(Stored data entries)
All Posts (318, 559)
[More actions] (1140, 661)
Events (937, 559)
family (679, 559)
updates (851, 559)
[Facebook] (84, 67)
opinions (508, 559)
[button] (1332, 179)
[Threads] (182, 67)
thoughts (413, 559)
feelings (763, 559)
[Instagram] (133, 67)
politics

▸ **THE PROBLEM**: Reproduce every record above exactly.

▸ **THE ANSWER**:
All Posts (318, 559)
[More actions] (1140, 661)
Events (937, 559)
family (679, 559)
updates (851, 559)
[Facebook] (84, 67)
opinions (508, 559)
[button] (1332, 179)
[Threads] (182, 67)
thoughts (413, 559)
feelings (763, 559)
[Instagram] (133, 67)
politics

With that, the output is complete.